Depuis des années, quel que soit le gouvernement, le leitmotiv était que l’hôpital coûtait trop cher. Cette fois, en respectant l’orientation fixée par le Gouvernement, nous sommes allés plus loin que lui en matière de réforme du système de santé, mais au travers de mesures qui n’en dégradent pas sa qualité. Ainsi, le milliard d’euros d’économies supplémentaires ne nuira pas à la qualité des soins, car nous avons arrêté de pressuriser l’hôpital et choisi de faire porter nos efforts sur la médecine de ville. Nous devons continuer à travailler efficacement sur le médicament, comme nous l’avons fait avec les génériques.

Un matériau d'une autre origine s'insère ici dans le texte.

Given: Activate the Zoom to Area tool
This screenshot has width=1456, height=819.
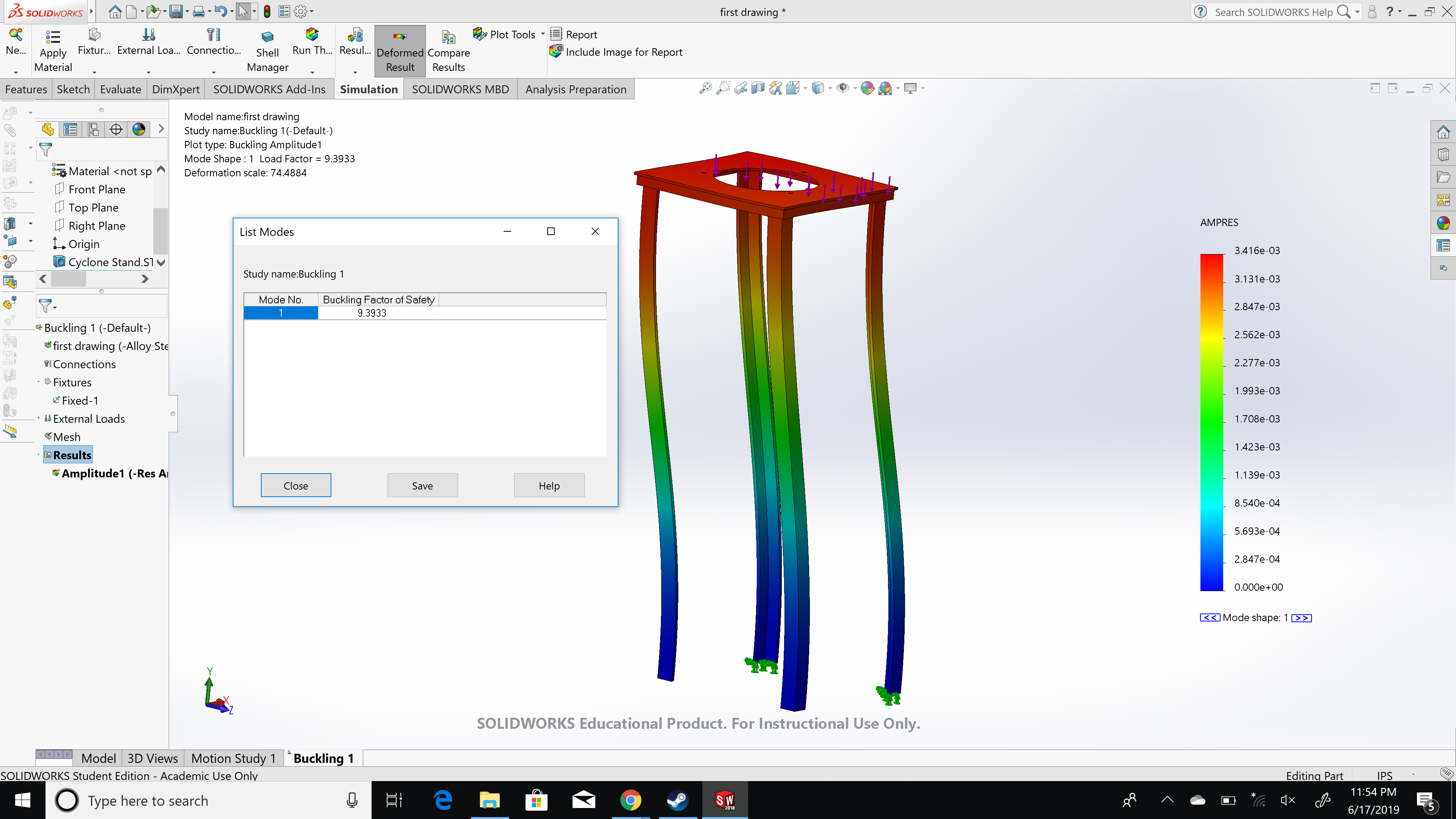Looking at the screenshot, I should tap(723, 89).
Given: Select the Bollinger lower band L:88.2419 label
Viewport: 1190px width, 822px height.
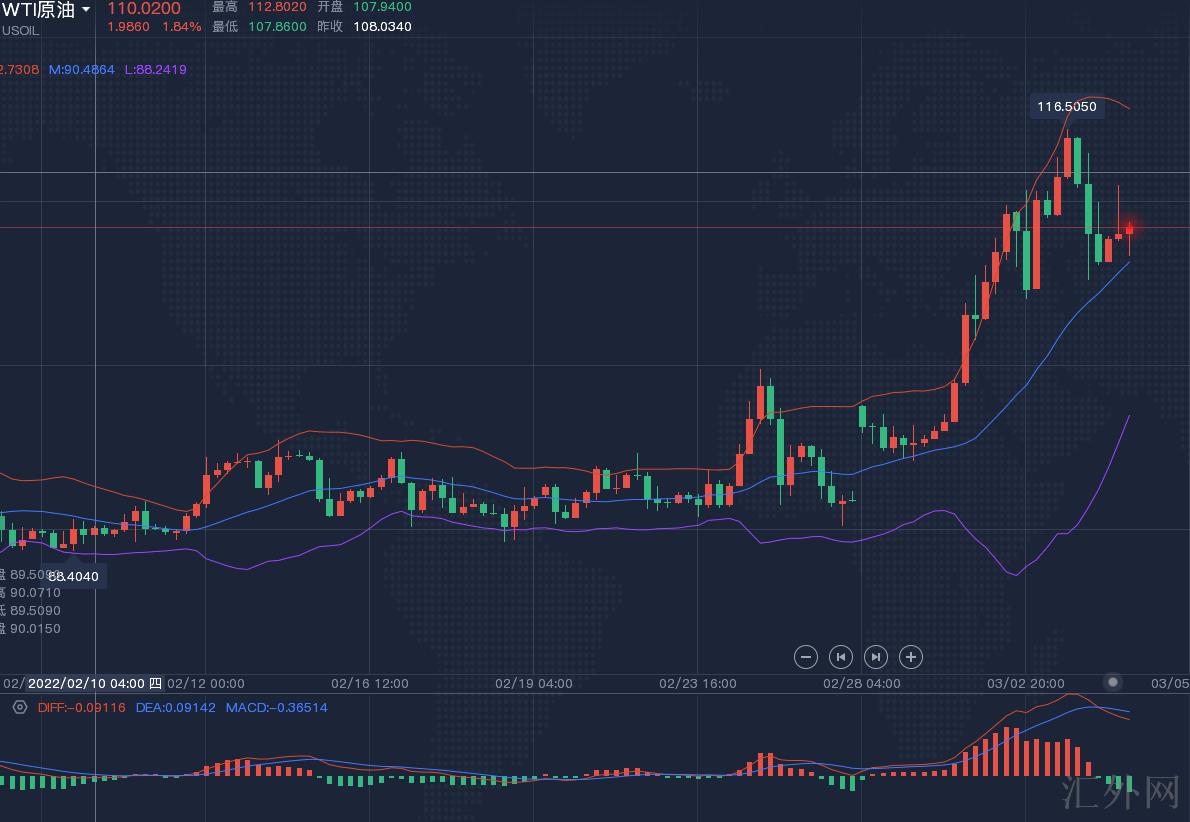Looking at the screenshot, I should (x=155, y=69).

Le rétablissement des jours de carence serait, selon vous, un mauvais signal adressé au personnel hospitalier. Mais si la mesure ne s’applique qu’à lui, c’est qu’elle a été proposée dans le cadre du PLFSS. Plus fondamentalement, le débat est de savoir si les fonctionnaires peuvent être dispensés des obligations s’appliquant aux salariés du secteur privé.

Monsieur Desessard, différentes méthodes peuvent être retenues pour pérenniser nos retraites par répartition auxquelles nous sommes tous très attachés sur ces travées. Puisque les dispositions sur la pénibilité permettent de protéger les personnels qui ont eu des carrières longues ou des métiers difficiles, il me semble plus simple de jouer sur les bornes d’âge : on ne peut pas diminuer les allocations des personnes âgées – nous connaissons le niveau moyen des retraites dans notre pays – et on ne peut pas non plus écraser nos entreprises en difficulté en augmentant les cotisations. C’est donc très sincèrement que j’ai proposé mon amendement.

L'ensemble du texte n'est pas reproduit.